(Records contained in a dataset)
___
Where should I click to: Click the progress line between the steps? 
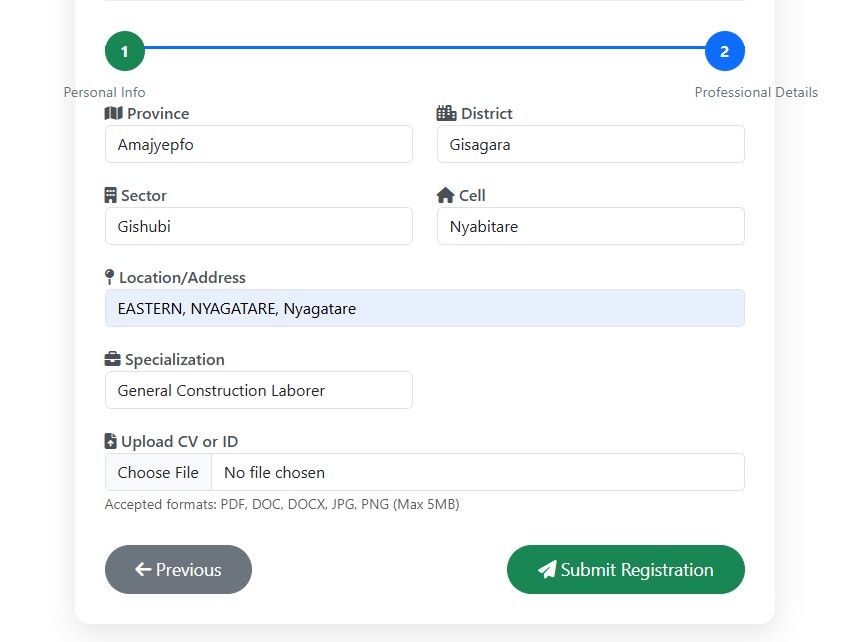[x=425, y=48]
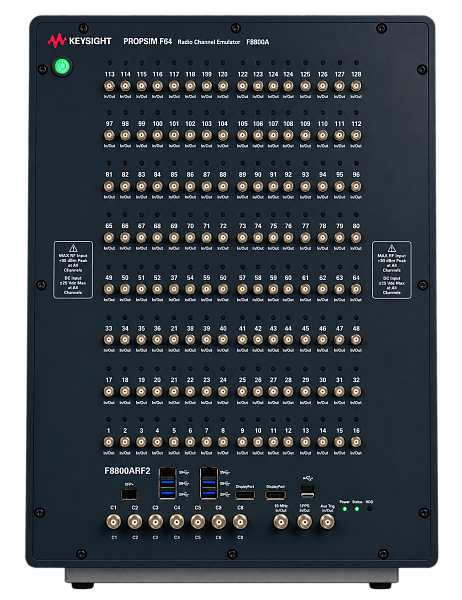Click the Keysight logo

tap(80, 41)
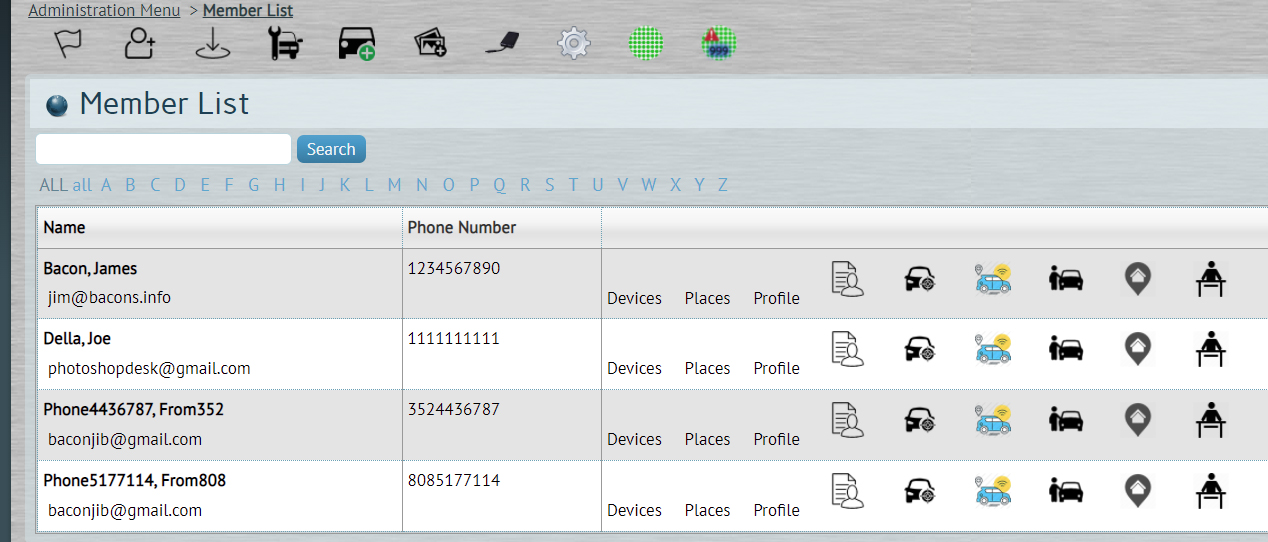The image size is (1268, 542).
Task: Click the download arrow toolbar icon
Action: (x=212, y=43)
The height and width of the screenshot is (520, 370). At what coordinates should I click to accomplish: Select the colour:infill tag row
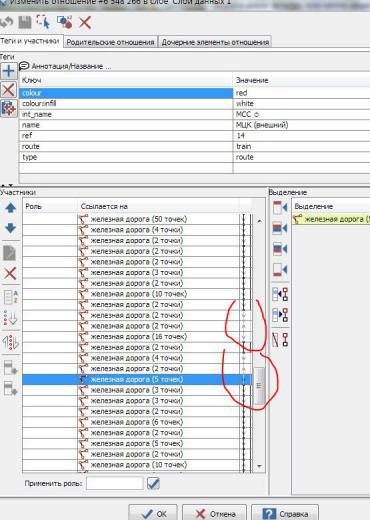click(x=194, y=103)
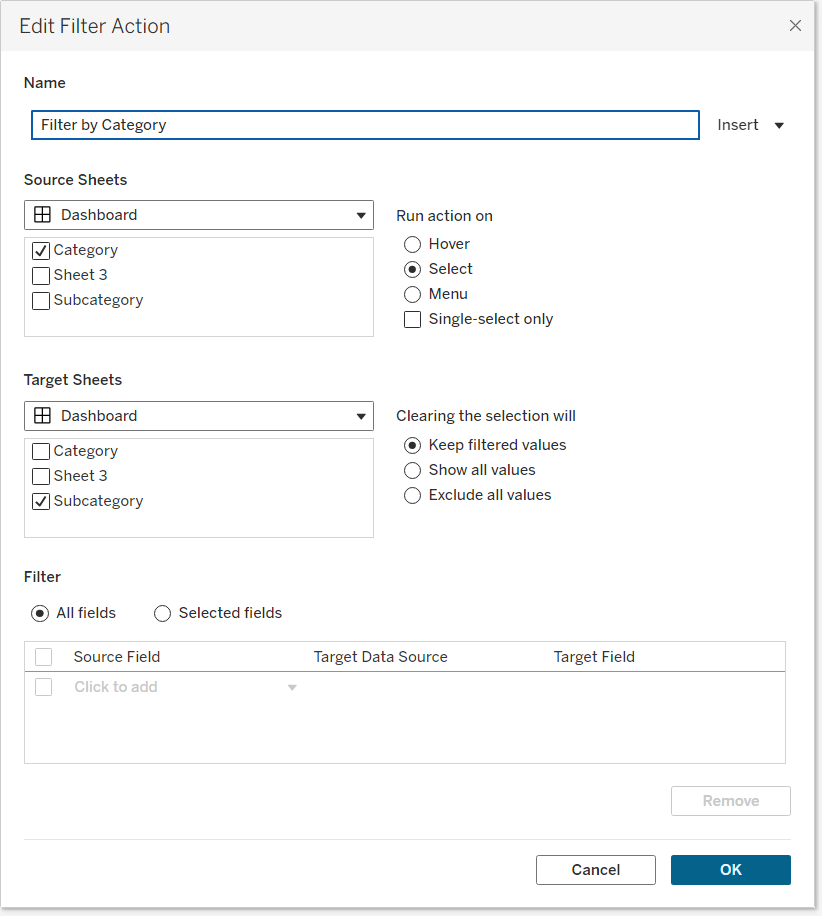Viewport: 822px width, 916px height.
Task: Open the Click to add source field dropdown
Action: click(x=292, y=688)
___
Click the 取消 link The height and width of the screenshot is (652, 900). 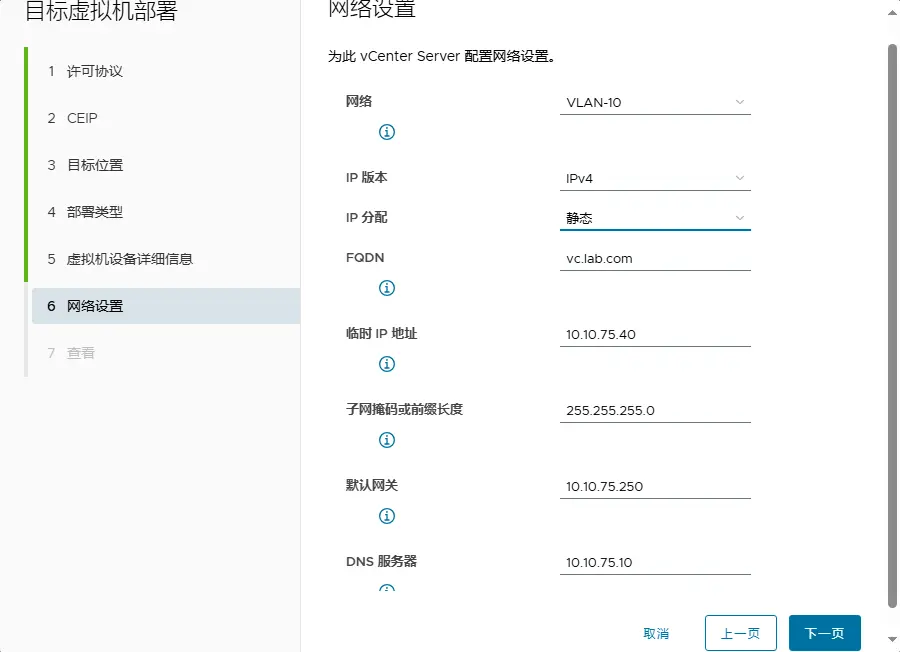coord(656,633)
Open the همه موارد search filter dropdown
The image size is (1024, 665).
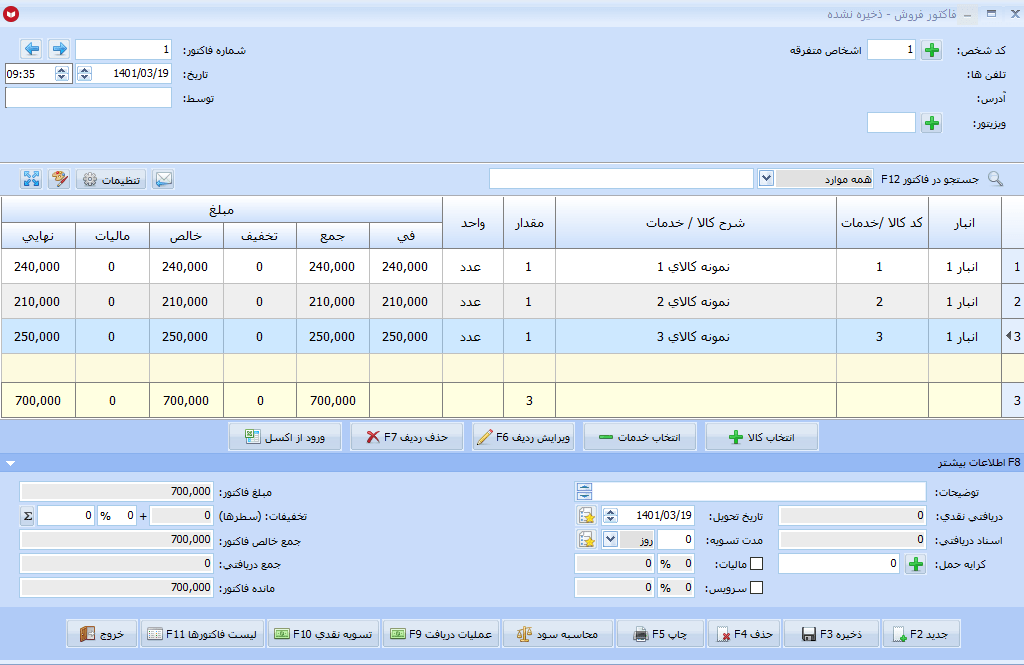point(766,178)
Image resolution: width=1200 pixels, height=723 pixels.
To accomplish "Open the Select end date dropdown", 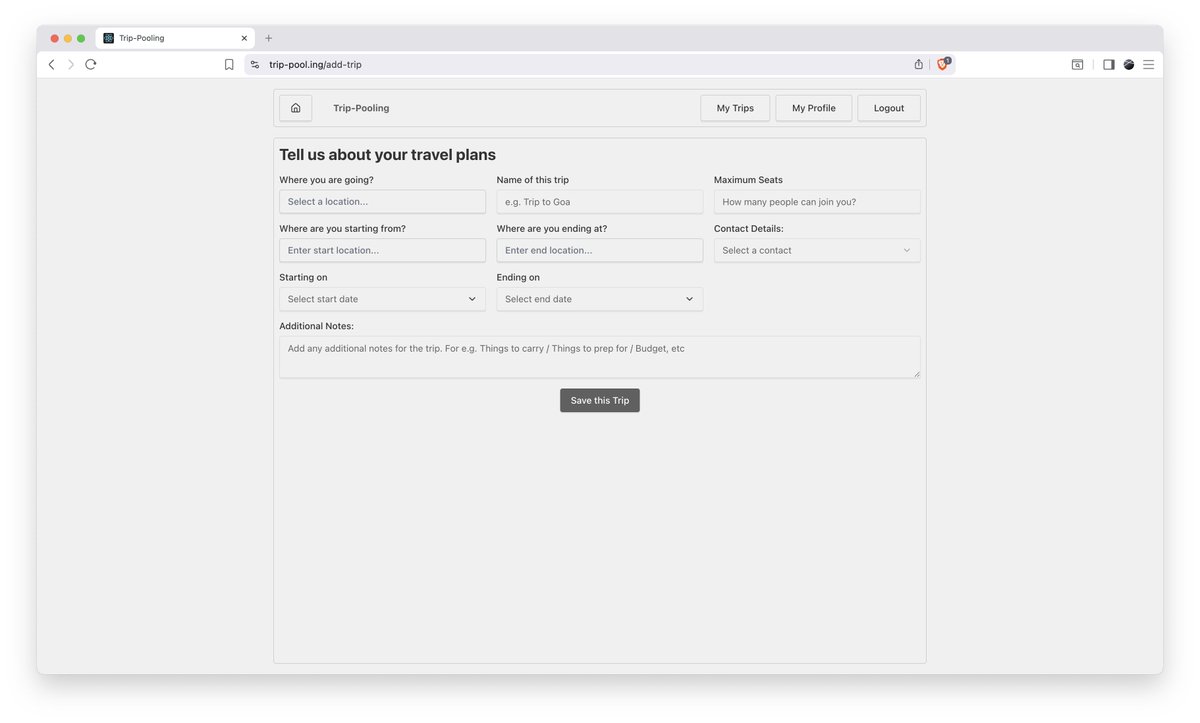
___
### TASK TO COMPLETE
Your task is to copy only the lines above starting at the one containing "Open the همه موارد search filter dropdown" and ending at the one containing "the Select end". Copy them exactly, both ends included, and omit the pictures.

### ANSWER
Open the همه موارد search filter dropdown
The image size is (1024, 665).
point(766,178)
Image resolution: width=1200 pixels, height=723 pixels.
To accomplish "Open the Select end date dropdown", 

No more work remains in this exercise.